What was William Langland's contribution to English poetry?


William Langland's The Vision of
William, Concerning Piers the Plowman
is in the alliterative style that was
revived during of his period in the mid- to late-1300s. The usual group of readers
during this period were provincial nobles (i.e., nobles living away from the cities of
commerce; living in the provinces). However Langland's work, first published in 1362,
appealed to a broad national group of readers from the rising middle (bourgeoisie)
class, so Piers the Plowman was widely read by high and low clergy
and by lay persons. Therefore, one contribution Langland made was to support and foster
a new national readership that had a taste for didactic, or serious and morally
instructive, literature.

Langland's primary contribution was in
helping to advance the Alliterative Revival of the mid- to late-1300s. Alliterative
verse was the original style of Old English poetry but was a feature of oral traditions
poetry. Langland was one of a few poets, including the Pearl Poet, in the last half (or
third) of the 14th century who reintroduced alliterative poetry, possibly as a reaction
to the Anglo-Norman court that brought rhyming French versification with them. There
were two distinctive features to this reintroduction.

The first is
that in the Alliterative Revival poets like Langland wrote
their alliterative poetry, thus removing it from the confines of oral tradition and
offering it as an alternative to Norman rhyming verse.
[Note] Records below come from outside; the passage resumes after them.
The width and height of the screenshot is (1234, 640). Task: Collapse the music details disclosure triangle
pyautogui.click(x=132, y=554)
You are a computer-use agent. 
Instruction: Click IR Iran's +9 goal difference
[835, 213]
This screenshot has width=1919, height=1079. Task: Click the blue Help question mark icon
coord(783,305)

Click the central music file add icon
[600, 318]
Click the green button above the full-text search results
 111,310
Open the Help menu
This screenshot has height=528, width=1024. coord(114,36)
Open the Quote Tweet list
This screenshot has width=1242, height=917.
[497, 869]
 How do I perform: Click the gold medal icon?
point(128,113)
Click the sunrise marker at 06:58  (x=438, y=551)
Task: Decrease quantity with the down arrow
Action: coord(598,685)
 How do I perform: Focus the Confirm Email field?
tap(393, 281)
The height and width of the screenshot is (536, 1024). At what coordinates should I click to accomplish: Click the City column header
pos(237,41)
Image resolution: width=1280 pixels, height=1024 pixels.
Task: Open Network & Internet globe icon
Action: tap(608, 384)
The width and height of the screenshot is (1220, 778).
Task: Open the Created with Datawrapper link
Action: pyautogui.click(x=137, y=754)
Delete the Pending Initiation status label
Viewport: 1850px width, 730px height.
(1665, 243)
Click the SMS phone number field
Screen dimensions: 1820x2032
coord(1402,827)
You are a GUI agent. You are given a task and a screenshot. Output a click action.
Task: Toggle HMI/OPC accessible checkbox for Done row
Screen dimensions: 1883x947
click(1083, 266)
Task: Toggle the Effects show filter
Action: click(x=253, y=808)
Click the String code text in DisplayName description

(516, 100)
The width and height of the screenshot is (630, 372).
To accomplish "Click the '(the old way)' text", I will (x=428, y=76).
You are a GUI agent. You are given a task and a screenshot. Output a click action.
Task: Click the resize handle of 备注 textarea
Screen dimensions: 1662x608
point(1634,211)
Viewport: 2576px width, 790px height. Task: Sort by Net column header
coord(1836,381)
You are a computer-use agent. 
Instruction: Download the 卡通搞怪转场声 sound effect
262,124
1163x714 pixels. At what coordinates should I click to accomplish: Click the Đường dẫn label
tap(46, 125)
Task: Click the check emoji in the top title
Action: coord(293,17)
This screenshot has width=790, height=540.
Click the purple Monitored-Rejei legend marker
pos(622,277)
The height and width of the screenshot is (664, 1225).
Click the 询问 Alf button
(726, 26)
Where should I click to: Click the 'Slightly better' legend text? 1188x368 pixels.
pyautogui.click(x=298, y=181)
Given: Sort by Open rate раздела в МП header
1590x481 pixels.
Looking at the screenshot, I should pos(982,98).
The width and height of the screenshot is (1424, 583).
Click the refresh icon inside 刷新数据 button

The second is that Middle English
alliterative verse altered some of the strict rules of style in Old English alliterative
verse. For one thing, the Old English oral style of hemistich with caesura (two half
lines with a medial pause) and four stressed syllables, with hemistich alliteration
governed by the third syllable consonant, was altered. Written alliterative verses might
have three or five or six stressed syllables instead of four, with two instead of one
alliterations in the second hemistich, thus varying the previous Old English norm of two
alliterations, caesura, one alliteration. Langland adheres to this norm in line 1.006:
"How bisie they ben
aboute the maze?" Two alliterations on /b/ come in the
first hemistich before the caesura (i.e., ben // about) and
one comes after in the second hemistich.


Here is an example
of a kind of variation on the form: "And the feld
ful of folk, I shal yow
faire shewe" (1.002). It has four alliterations on /f/,
with three before the caesura and one after. Langland was instrumental in bringing these
changes about and popularizing written alliterative verse.